To earn a spot in the Coney Island Polar Bear Club, one needs to do more than demonstrate a willingness to charge into the icy waters of the Atlantic. Out of the dozens of swimmers who try to join every year, the club generally admits around five. Membership currently hovers around 170 people, in part for insurance reasons, and even those selected through an annual lottery must complete 12 swims and pass a vote of existing members.
In the late 1980s, soon after he first joined the Polar Bears, Dennis Thomas would show up on Sunday afternoons in the winter to see only a handful of other swimmers, most of whom he thought of as “the old weird guys.” The club, founded in 1903 and the oldest winter bathing organization in the U.S., looked like it was dying out. “I never thought we’d be turning people away,” says Thomas, who is now 66 and the club’s president. He is one of a group of veterans who, for the past several decades, have been showing up to wade, swim, or plunge into the freezing ocean. Maggie Farley, 73, joined in 2001 after watching TV coverage of the public Polar Plunge held on New Year’s Day. According to Farley, the longtime bathers share a bond formed back in the days when they had to change in a trailer that otherwise functioned as a bathroom. (Members now use the New York Aquarium’s education hall, which opens onto the boardwalk.)

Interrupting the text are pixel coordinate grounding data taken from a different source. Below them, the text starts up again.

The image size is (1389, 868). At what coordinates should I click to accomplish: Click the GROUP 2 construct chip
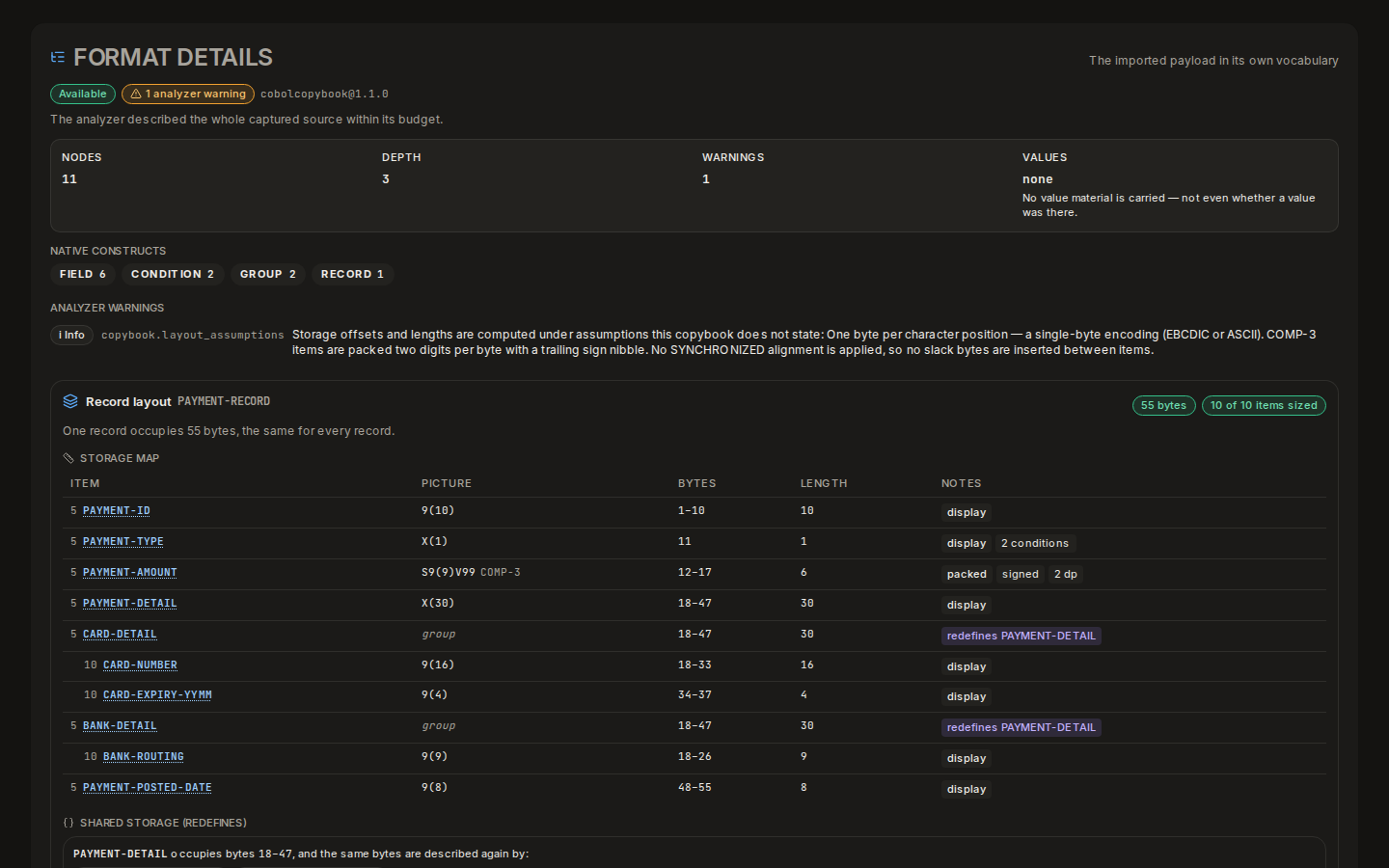[x=268, y=274]
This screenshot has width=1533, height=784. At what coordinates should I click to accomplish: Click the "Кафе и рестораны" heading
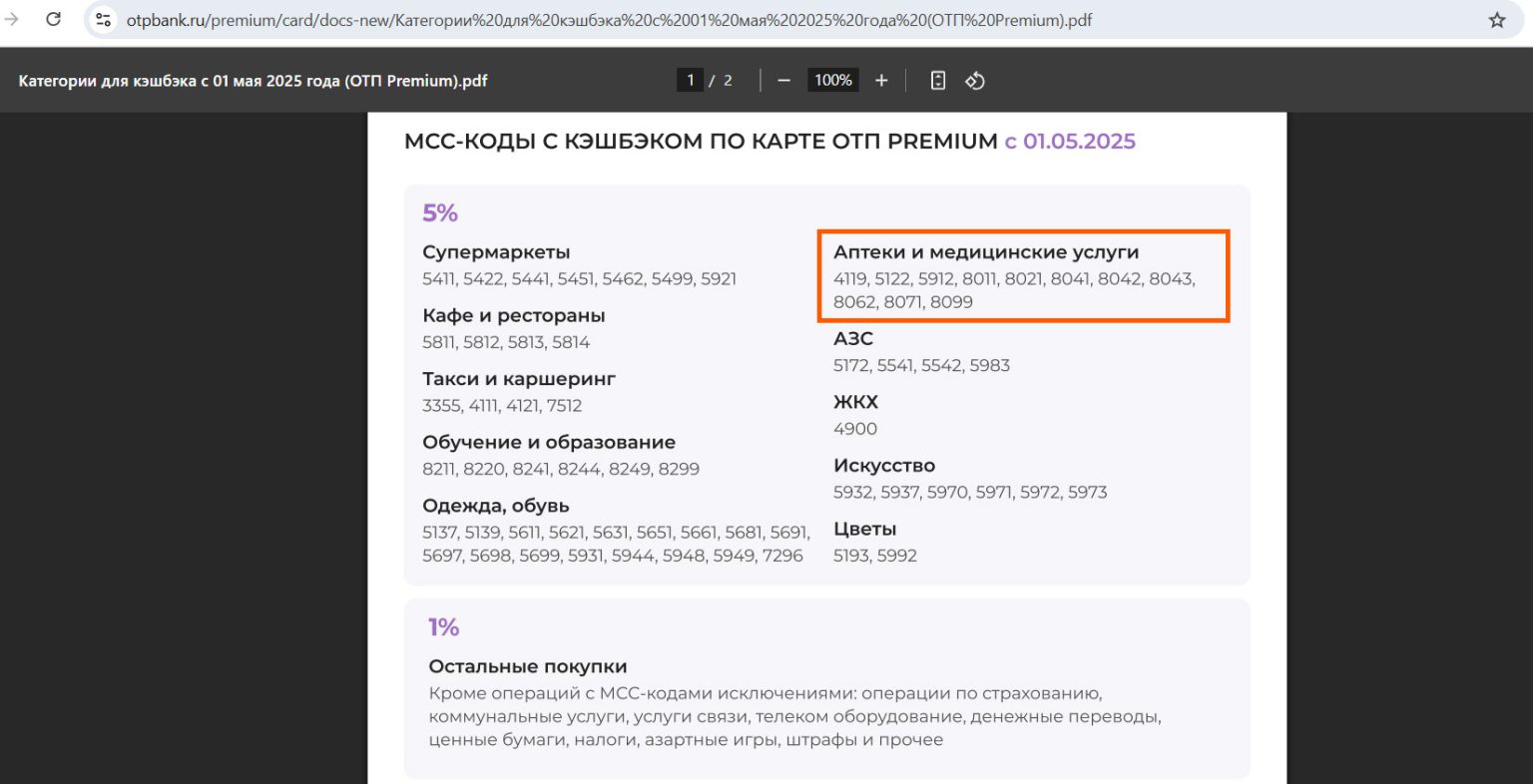(513, 315)
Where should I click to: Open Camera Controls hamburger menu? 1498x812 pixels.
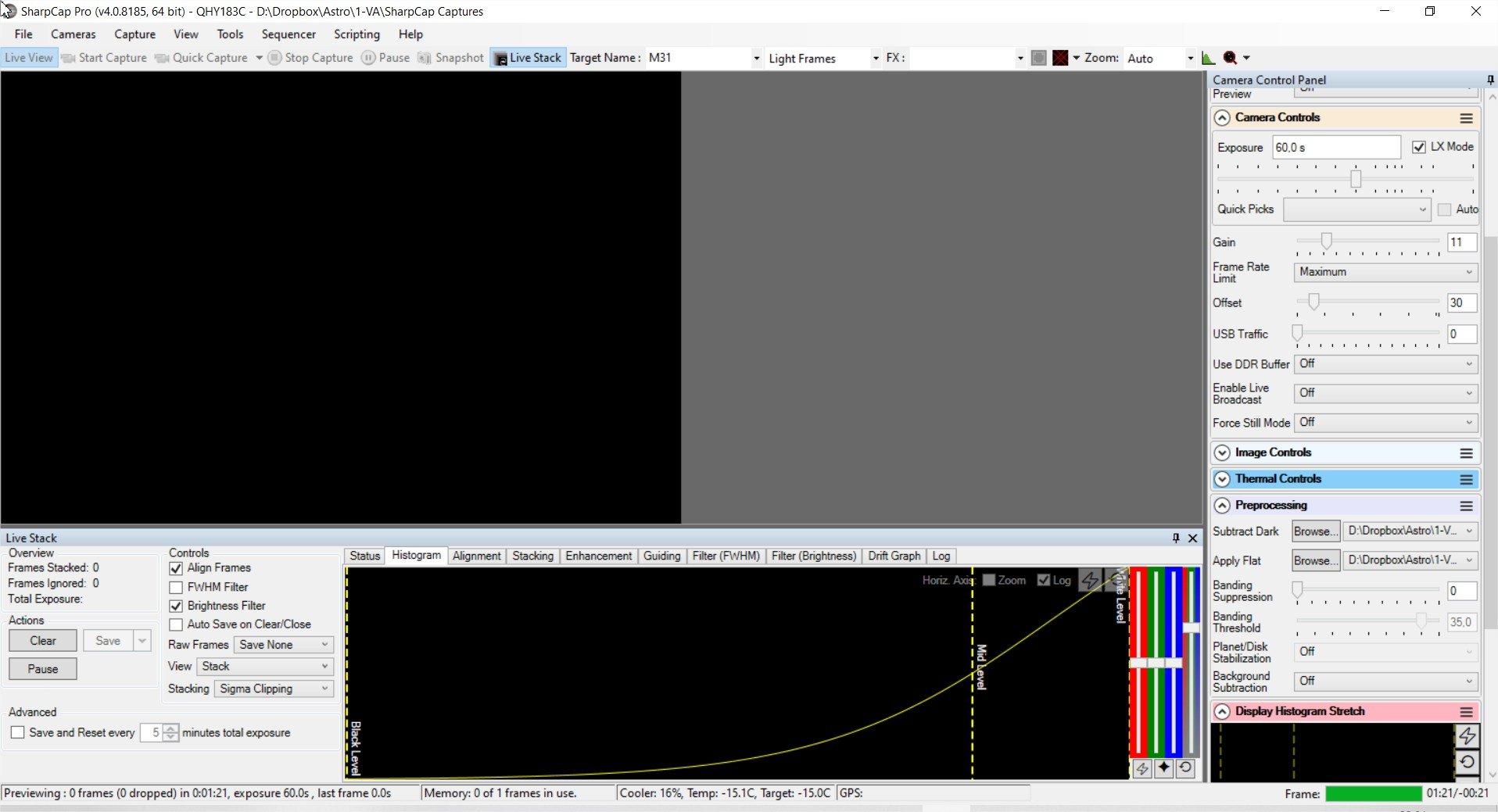(x=1466, y=118)
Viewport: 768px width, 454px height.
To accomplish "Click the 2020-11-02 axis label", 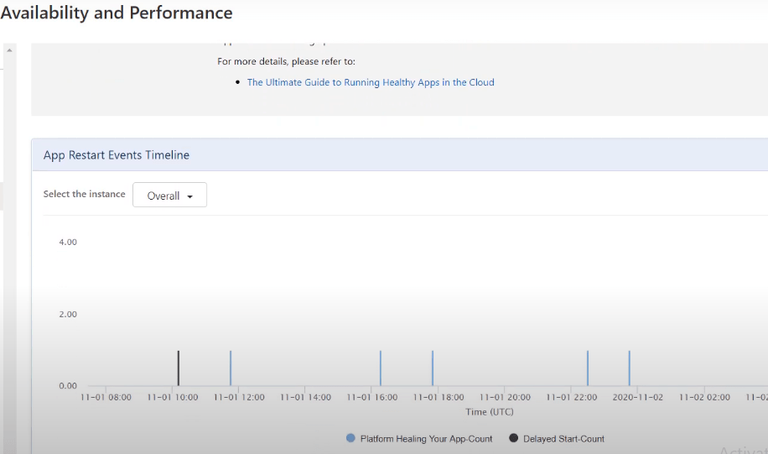I will 637,397.
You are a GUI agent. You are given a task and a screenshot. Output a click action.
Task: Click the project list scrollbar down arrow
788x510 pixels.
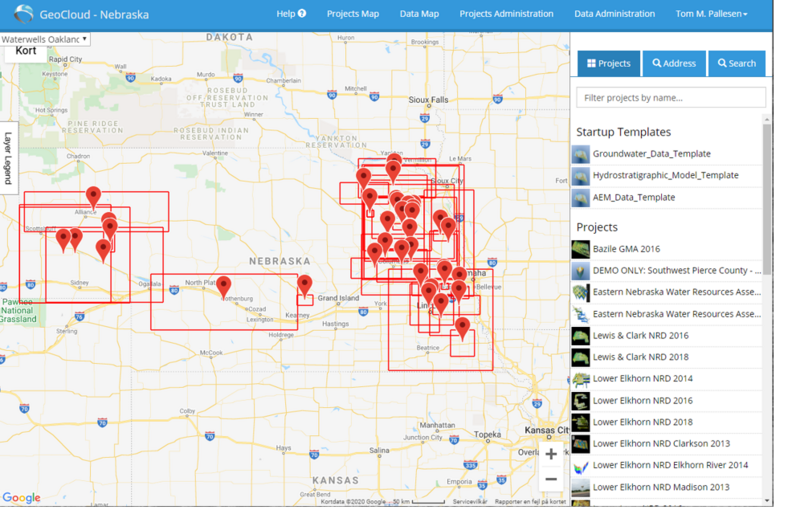tap(767, 500)
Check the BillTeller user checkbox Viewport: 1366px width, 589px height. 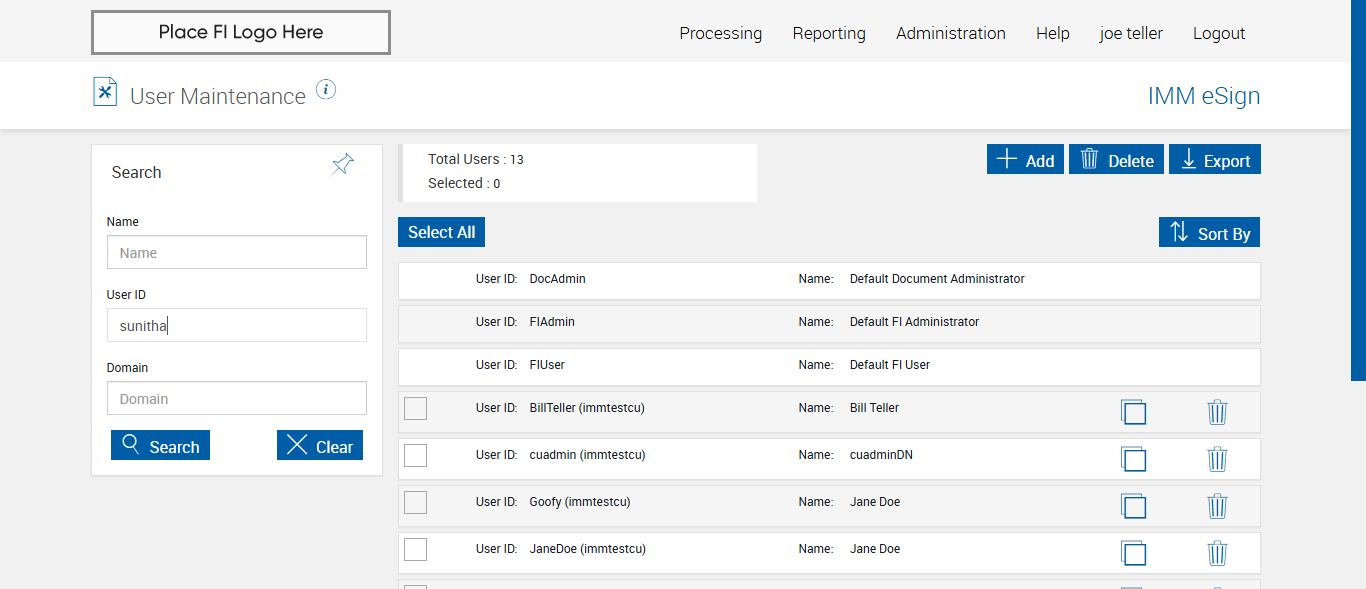pos(415,408)
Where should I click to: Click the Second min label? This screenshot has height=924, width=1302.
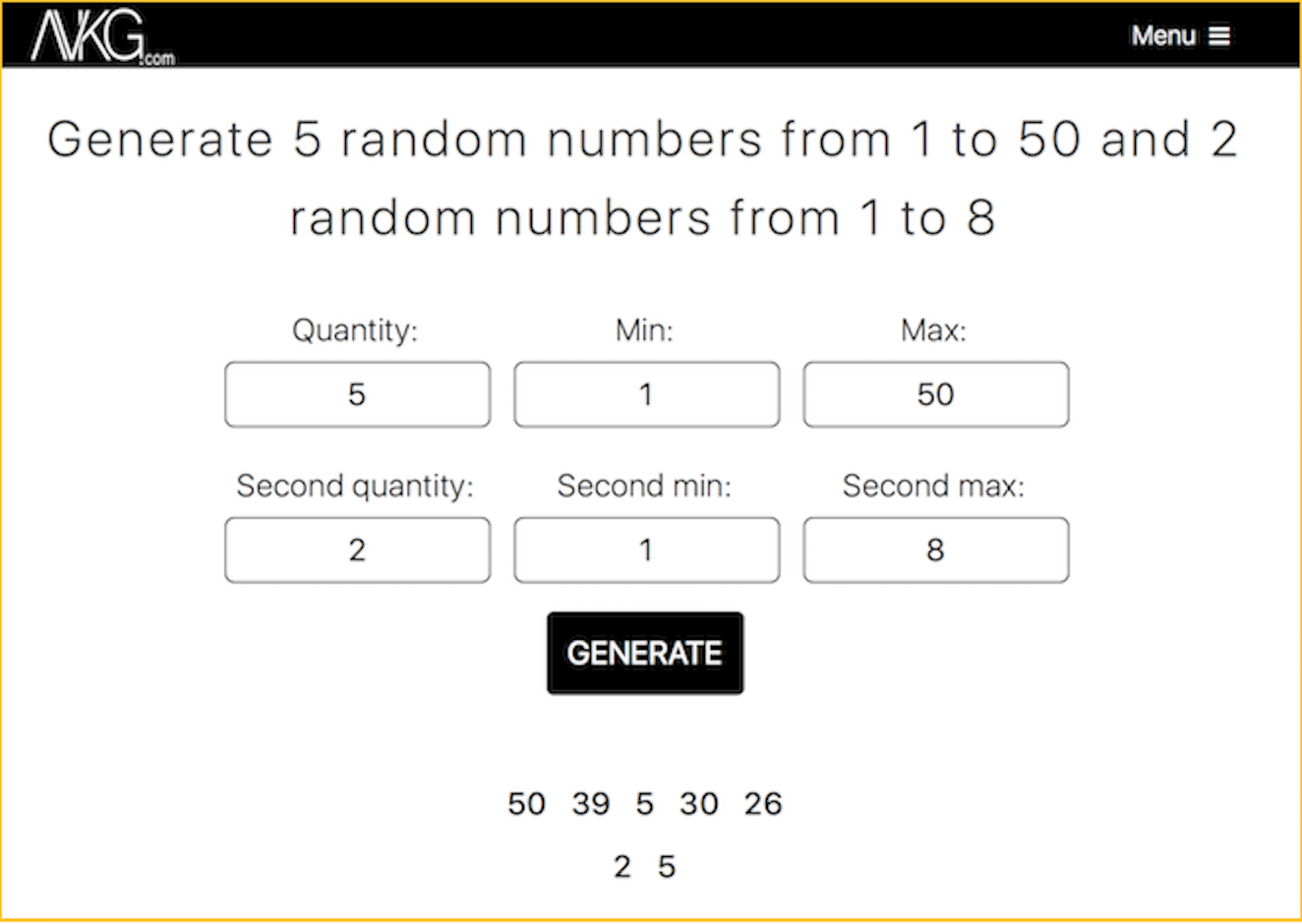coord(645,486)
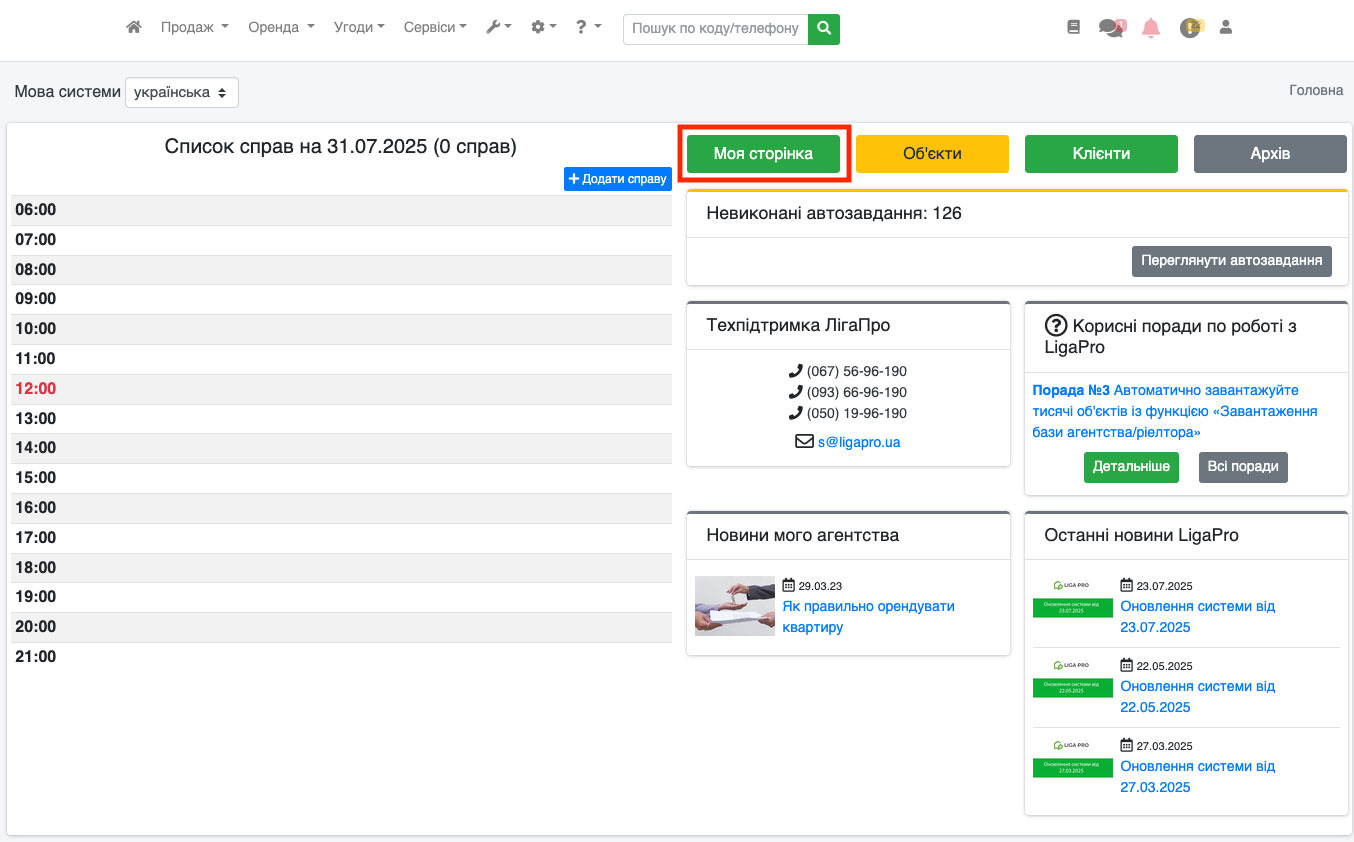This screenshot has width=1354, height=842.
Task: Open the user profile icon
Action: [1226, 28]
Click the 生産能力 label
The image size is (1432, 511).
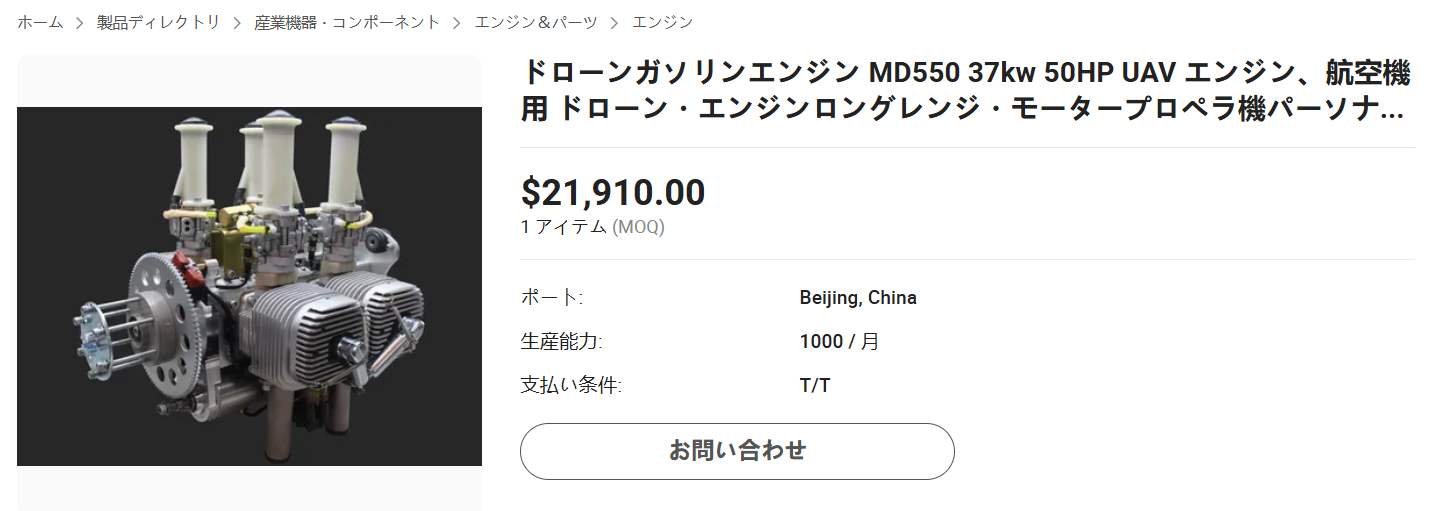[x=561, y=342]
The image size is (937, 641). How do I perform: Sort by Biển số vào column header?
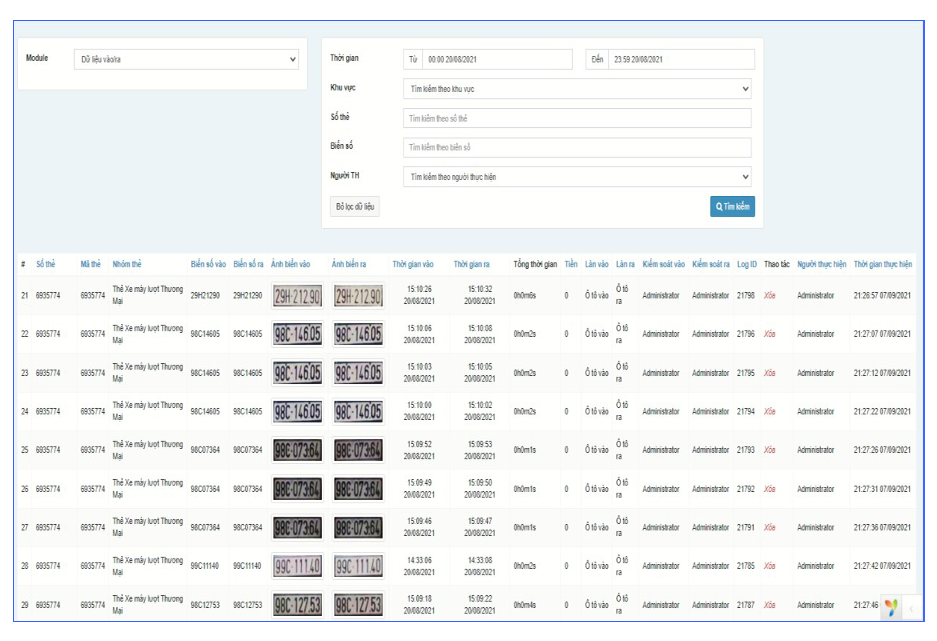pyautogui.click(x=209, y=264)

“I have been told that members consider this group their second family, and that’s fascinating, because we’ve never done anything to develop that consciously,” Thomas says. Still, he admits it can be bonding to share in such an extreme experience. On one recent 28-degree Sunday, he led some 50 members in jumping jacks before heading into the water. “It’s so different from anything else we do day by day,” he says. “It takes you to a different place.” Naum Barash, who has been swimming at Coney Island for 30 years, puts it more simply: “You feel like a newborn.”